Palace shootout in Afghanistan: Taliban's Mullah Abdul Ghani Baradar sidelined
- Mullah Abdul Ghani Baradar was allegedly attacked
- Their bodyguards entered the fray and opened fire on each other
- Members of the Haqqani family received four positions
Mullah Baradar, a man with a moderate voice in Afghanistan's Taliban government, has been sidelined after a dramatic shootout in the presidential palace in Kabul, NDTV reported as people familiar with the matter.
Mullah Abdul Ghani Baradar, who led peace talks with the United States, was physically attacked by a leader of the US terrorist-designated Haqqani Network in early September during talks at the palace over forming the cabinet.

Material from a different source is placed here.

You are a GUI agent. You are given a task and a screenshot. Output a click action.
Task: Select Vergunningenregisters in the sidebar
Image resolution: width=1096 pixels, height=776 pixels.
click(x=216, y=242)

NDTV reported that Baradar had pushed for an "inclusive" cabinet that included non-Taliban leaders and ethnic minorities, which would be more acceptable to the rest of the world. At one point during the meeting, Khalil ul Rahman Haqqani rose from his chair and began punching the Taliban leader.
Their bodyguards entered the fray and opened fire on each other, killing and wounding several, the people said. While Baradar was not injured he has since left the capital and headed to Kandahar -- the group's base -- to speak with Supreme Leader Haibatullah Akhundzada, effectively the Taliban's spiritual head.
On September 7, the cabinet lineup was released, included no one from outside the Taliban, with about 90 percent of spots going to ethnic Pashtuns from the group.
However, members of the Haqqani family received four positions, with Sirajuddin Haqqani -- leader of the Haqqani Network who is on the FBI's most wanted list for terrorism -- becoming acting interior minister.
Baradar was named one of two deputy prime ministers. Around 2016, the Taliban and Haqqani groups merged.
The people said the head of Pakistan's intelligence agency, who was in Kabul during the discussions, backed the Haqqanis over Baradar, who spent about eight years in a Pakistan prison before the Trump administration facilitated his release to participate in peace talks.
However, the media office of the Pakistan military didn't immediately respond to a request for comment.
Earlier, members of the Taliban have rejected reports of a clash. Baradar appeared on state-run television on Thursday to deny rumors he'd been wounded or even killed. Baradar wasn't present on September 12 to welcome Qatar's foreign minister, Sheikh Mohammed bin Abdulrahman Al-Thani, and he missed the Taliban's first cabinet meeting this week.